El estado de Nueva York ha decidido trazar una línea firme en el debate nacional sobre diversidad, equidad e inclusión (DEI) en el ámbito educativo. La administración del presidente Donald Trump ordenó recientemente que todas las escuelas públicas del país certifiquen, en un plazo de diez días, que no implementan prácticas DEI que puedan interpretarse como discriminatorias. De no hacerlo, perderían acceso a la financiación federal, incluidos los fondos del Título I, clave para las escuelas en zonas de bajos ingresos. Nueva York, sin embargo, ha dicho “no gracias”.
En una carta con tono jurídico pero contundente, el subcomisionado del Departamento de Educación del estado, Daniel Morton-Bentley, rechazó la exigencia federal. Afirmó que no existe ninguna base legal que prohíba los principios de DEI y que la administración federal no tiene autoridad para reinterpretar las leyes de derechos civiles como condición para la entrega de recursos. Además, recordó que Nueva York ya ha certificado su cumplimiento con el Título VI de la Ley de Derechos Civiles de 1964 —que prohíbe la discriminación por raza, color u origen nacional— y que no piensa repetir el ejercicio por una reinterpretación unilateral desde Washington.
La posición del estado contrasta con el discurso de la administración federal, que, en voz del subsecretario interino de Derechos Civiles, Craig Trainor, sostiene que la ayuda federal “es un privilegio, no un derecho”. Trainor acusa a algunas escuelas de usar programas DEI para “discriminar a un grupo de estadounidenses y favorecer a otro”, una postura que implica que, para el gobierno federal, ciertas aplicaciones de estos principios equivalen a discriminación inversa.
Pero no es solo una cuestión técnica o de interpretación legal. La controversia también expone un dilema de fondo: ¿a quién le corresponde decidir los principios rectores de la educación pública en Estados Unidos?
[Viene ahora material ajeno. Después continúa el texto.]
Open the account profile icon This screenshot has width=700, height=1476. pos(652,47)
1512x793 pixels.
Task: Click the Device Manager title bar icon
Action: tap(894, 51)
Para Nueva York —y probablemente para otros estados que observan el caso con atención— la ofensiva federal es vista como un intento de centralizar decisiones que históricamente han recaído en los estados. “No se puede hacer campaña basándose en el control local y luego imponer mandatos federales”, afirmó un legislador demócrata en Albany.
Este no es un episodio aislado. La táctica de condicionar fondos a la obediencia política se ha repetido en otros frentes: desde la presión a universidades por protestas antiisraelíes hasta las demandas para frenar el plan de peajes urbanos en Manhattan. La crítica más recurrente: el uso de fondos públicos como herramienta para moldear agendas ideológicas desde el Ejecutivo federal.
Los programas DEI en las escuelas tienen objetivos claros: crear entornos inclusivos, capacitar docentes en competencias culturales, asegurar equidad en el acceso a oportunidades y reducir disparidades para grupos históricamente marginados. Para sus defensores, son una herramienta necesaria para alcanzar una educación más justa. Para sus críticos, representan una amenaza al principio de mérito y una posible puerta abierta a la discriminación por identidad.
La postura de Nueva York se vuelve aún más significativa si se considera el cambio de tono dentro del propio Partido Republicano. Mientras que durante la primera administración de Trump, la entonces secretaria de Educación, Betsy DeVos, destacaba que la inclusión era parte de un “alto rendimiento organizacional”, la actual administración parece haber dado un giro de 180 grados. Este viraje no ha sido acompañado, según Morton-Bentley, de una explicación legal coherente.
A la espera de posibles litigios —que podrían llegar si la administración federal intenta retirar fondos sin el debido proceso legal—, lo cierto es que se ha abierto una nueva batalla política y judicial sobre los límites del federalismo educativo. Nueva York, por lo pronto, ya marcó su postura: no cederá ante lo que considera una extralimitación de poderes, ni sacrificará sus políticas de inclusión por una interpretación restrictiva de la ley.
Lo que viene podría ser una ola de resistencia desde otros estados, con potencial para reconfigurar el debate sobre el papel del gobierno federal en los sistemas educativos locales. La pregunta no es solo qué significa DEI, sino quién decide si tiene cabida en las aulas públicas del país.